Material for locating text and elements →

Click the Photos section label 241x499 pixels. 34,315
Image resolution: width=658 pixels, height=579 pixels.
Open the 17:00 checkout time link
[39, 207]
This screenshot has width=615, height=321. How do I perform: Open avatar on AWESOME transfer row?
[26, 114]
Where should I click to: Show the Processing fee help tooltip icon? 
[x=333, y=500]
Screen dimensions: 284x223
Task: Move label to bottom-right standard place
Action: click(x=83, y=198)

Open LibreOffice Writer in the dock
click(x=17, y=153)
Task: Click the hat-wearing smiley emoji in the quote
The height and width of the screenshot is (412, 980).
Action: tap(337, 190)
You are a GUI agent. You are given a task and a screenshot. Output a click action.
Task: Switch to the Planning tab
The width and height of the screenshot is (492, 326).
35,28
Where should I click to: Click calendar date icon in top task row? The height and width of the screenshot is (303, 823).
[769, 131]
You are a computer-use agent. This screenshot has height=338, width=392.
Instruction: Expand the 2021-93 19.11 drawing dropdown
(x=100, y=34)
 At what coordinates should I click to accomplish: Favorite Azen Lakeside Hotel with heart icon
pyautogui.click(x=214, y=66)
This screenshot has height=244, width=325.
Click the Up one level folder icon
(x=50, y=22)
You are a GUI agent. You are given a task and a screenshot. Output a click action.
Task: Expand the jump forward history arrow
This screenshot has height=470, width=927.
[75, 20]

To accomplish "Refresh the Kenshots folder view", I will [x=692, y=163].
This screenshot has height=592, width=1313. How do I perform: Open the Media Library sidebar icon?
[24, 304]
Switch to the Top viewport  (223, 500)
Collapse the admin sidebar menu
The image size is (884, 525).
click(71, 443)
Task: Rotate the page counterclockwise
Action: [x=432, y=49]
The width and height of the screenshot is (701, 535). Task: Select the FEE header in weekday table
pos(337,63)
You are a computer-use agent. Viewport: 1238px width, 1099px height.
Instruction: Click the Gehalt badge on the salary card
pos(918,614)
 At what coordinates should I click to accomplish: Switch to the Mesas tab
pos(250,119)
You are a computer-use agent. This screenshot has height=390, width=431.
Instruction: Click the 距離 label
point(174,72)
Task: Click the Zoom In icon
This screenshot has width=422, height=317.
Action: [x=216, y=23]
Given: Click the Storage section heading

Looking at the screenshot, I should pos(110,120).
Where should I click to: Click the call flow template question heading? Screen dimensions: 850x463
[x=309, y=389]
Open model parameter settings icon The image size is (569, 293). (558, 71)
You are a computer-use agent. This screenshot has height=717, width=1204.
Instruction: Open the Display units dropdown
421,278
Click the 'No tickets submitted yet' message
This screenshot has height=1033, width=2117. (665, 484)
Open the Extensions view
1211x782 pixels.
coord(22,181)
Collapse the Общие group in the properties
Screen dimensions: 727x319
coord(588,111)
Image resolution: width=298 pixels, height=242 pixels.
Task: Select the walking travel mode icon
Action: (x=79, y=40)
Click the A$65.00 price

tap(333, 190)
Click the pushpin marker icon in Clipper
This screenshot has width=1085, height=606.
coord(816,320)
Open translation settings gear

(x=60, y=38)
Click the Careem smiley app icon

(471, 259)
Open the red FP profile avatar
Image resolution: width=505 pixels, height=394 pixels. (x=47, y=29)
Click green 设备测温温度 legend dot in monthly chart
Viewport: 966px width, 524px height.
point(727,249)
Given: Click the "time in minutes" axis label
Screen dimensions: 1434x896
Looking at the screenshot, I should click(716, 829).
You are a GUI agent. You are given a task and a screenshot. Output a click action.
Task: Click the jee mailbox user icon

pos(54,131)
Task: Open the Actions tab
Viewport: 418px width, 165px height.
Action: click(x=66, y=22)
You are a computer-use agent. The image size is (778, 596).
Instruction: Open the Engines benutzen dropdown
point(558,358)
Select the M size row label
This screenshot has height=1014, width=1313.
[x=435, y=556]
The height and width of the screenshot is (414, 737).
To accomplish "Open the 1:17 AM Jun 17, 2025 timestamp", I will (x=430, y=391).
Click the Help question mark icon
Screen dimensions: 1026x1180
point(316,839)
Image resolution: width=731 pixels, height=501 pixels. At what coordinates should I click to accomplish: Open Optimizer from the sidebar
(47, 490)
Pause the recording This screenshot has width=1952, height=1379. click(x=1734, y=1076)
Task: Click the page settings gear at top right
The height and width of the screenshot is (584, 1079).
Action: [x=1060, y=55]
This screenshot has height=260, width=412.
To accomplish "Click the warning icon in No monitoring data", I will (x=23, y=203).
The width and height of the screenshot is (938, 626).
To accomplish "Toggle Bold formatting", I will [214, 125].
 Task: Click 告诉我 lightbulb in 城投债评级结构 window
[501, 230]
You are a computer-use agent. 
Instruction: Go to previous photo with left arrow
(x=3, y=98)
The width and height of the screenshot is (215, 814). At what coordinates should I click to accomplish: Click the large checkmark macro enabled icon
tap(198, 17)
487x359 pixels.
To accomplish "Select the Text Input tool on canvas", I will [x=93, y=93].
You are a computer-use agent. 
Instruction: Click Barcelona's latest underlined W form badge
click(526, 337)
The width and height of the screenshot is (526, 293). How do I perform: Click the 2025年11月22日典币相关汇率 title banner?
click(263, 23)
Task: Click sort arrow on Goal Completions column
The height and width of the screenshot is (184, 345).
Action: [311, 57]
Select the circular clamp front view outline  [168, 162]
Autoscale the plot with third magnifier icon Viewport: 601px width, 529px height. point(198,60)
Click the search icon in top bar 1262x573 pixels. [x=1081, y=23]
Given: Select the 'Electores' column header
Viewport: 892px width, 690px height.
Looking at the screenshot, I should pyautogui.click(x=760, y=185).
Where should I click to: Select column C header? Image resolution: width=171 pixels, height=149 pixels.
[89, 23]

Task statement → Can you edit the material above so that every "computer-use agent" reads "desktop automation agent" and nothing else changes?

Output →
Click the Photos section label 241x499 pixels. 34,315
Image resolution: width=658 pixels, height=579 pixels.
Open the 17:00 checkout time link
[39, 207]
This screenshot has width=615, height=321. How do I perform: Open avatar on AWESOME transfer row?
[26, 114]
Where should I click to: Show the Processing fee help tooltip icon? 
[x=333, y=500]
Screen dimensions: 284x223
Task: Move label to bottom-right standard place
Action: click(x=83, y=198)

Open LibreOffice Writer in the dock
click(x=17, y=153)
Task: Click the hat-wearing smiley emoji in the quote
The height and width of the screenshot is (412, 980).
Action: tap(337, 190)
You are a GUI agent. You are given a task and a screenshot. Output a click action.
Task: Switch to the Planning tab
The width and height of the screenshot is (492, 326).
35,28
Where should I click to: Click calendar date icon in top task row? The height and width of the screenshot is (303, 823).
[769, 131]
You are a desktop automation agent. This screenshot has height=338, width=392.
Instruction: Expand the 2021-93 19.11 drawing dropdown
(x=100, y=34)
 At what coordinates should I click to accomplish: Favorite Azen Lakeside Hotel with heart icon
pyautogui.click(x=214, y=66)
This screenshot has height=244, width=325.
Click the Up one level folder icon
(x=50, y=22)
You are a GUI agent. You are given a task and a screenshot. Output a click action.
Task: Expand the jump forward history arrow
This screenshot has height=470, width=927.
[75, 20]

To accomplish "Refresh the Kenshots folder view", I will [x=692, y=163].
This screenshot has height=592, width=1313. How do I perform: Open the Media Library sidebar icon?
[24, 304]
Switch to the Top viewport  (223, 500)
Collapse the admin sidebar menu
The image size is (884, 525).
click(71, 443)
Task: Rotate the page counterclockwise
Action: [x=432, y=49]
The width and height of the screenshot is (701, 535). Task: Select the FEE header in weekday table
pos(337,63)
You are a desktop automation agent. Viewport: 1238px width, 1099px height.
Instruction: Click the Gehalt badge on the salary card
pos(918,614)
 At what coordinates should I click to accomplish: Switch to the Mesas tab
pos(250,119)
You are a desktop automation agent. This screenshot has height=390, width=431.
Instruction: Click the 距離 label
point(174,72)
Task: Click the Zoom In icon
This screenshot has width=422, height=317.
Action: [x=216, y=23]
Given: Click the Storage section heading

Looking at the screenshot, I should pos(110,120).
Where should I click to: Click the call flow template question heading? Screen dimensions: 850x463
[x=309, y=389]
Open model parameter settings icon The image size is (569, 293). (558, 71)
You are a desktop automation agent. This screenshot has height=717, width=1204.
Instruction: Open the Display units dropdown
421,278
Click the 'No tickets submitted yet' message
This screenshot has height=1033, width=2117. (665, 484)
Open the Extensions view
1211x782 pixels.
coord(22,181)
Collapse the Общие group in the properties
Screen dimensions: 727x319
coord(588,111)
Image resolution: width=298 pixels, height=242 pixels.
Task: Select the walking travel mode icon
Action: (x=79, y=40)
Click the A$65.00 price

tap(333, 190)
Click the pushpin marker icon in Clipper
This screenshot has width=1085, height=606.
coord(816,320)
Open translation settings gear

(x=60, y=38)
Click the Careem smiley app icon

(471, 259)
Open the red FP profile avatar
Image resolution: width=505 pixels, height=394 pixels. (x=47, y=29)
Click green 设备测温温度 legend dot in monthly chart
Viewport: 966px width, 524px height.
point(727,249)
Given: Click the "time in minutes" axis label
Screen dimensions: 1434x896
Looking at the screenshot, I should click(716, 829).
You are a GUI agent. You are given a task and a screenshot. Output a click action.
Task: Click the jee mailbox user icon

pos(54,131)
Task: Open the Actions tab
Viewport: 418px width, 165px height.
Action: click(x=66, y=22)
You are a desktop automation agent. The image size is (778, 596).
Instruction: Open the Engines benutzen dropdown
point(558,358)
Select the M size row label
This screenshot has height=1014, width=1313.
[x=435, y=556]
The height and width of the screenshot is (414, 737).
To accomplish "Open the 1:17 AM Jun 17, 2025 timestamp", I will (x=430, y=391).
Click the Help question mark icon
Screen dimensions: 1026x1180
point(316,839)
Image resolution: width=731 pixels, height=501 pixels. At what coordinates should I click to accomplish: Open Optimizer from the sidebar
(47, 490)
Pause the recording This screenshot has width=1952, height=1379. click(x=1734, y=1076)
Task: Click the page settings gear at top right
The height and width of the screenshot is (584, 1079).
Action: [x=1060, y=55]
This screenshot has height=260, width=412.
To accomplish "Click the warning icon in No monitoring data", I will (x=23, y=203).
The width and height of the screenshot is (938, 626).
To accomplish "Toggle Bold formatting", I will [214, 125].
 Task: Click 告诉我 lightbulb in 城投债评级结构 window
[501, 230]
You are a desktop automation agent. 
Instruction: Go to previous photo with left arrow
(x=3, y=98)
The width and height of the screenshot is (215, 814). At what coordinates should I click to accomplish: Click the large checkmark macro enabled icon
tap(198, 17)
487x359 pixels.
To accomplish "Select the Text Input tool on canvas", I will [x=93, y=93].
You are a desktop automation agent. 
Instruction: Click Barcelona's latest underlined W form badge
click(526, 337)
The width and height of the screenshot is (526, 293). How do I perform: Click the 2025年11月22日典币相关汇率 title banner?
click(263, 23)
Task: Click sort arrow on Goal Completions column
The height and width of the screenshot is (184, 345).
Action: [311, 57]
Select the circular clamp front view outline  [168, 162]
Autoscale the plot with third magnifier icon Viewport: 601px width, 529px height. point(198,60)
Click the search icon in top bar 1262x573 pixels. [x=1081, y=23]
Given: Select the 'Electores' column header
Viewport: 892px width, 690px height.
Looking at the screenshot, I should pyautogui.click(x=760, y=185).
Where should I click to: Select column C header? Image resolution: width=171 pixels, height=149 pixels.
[89, 23]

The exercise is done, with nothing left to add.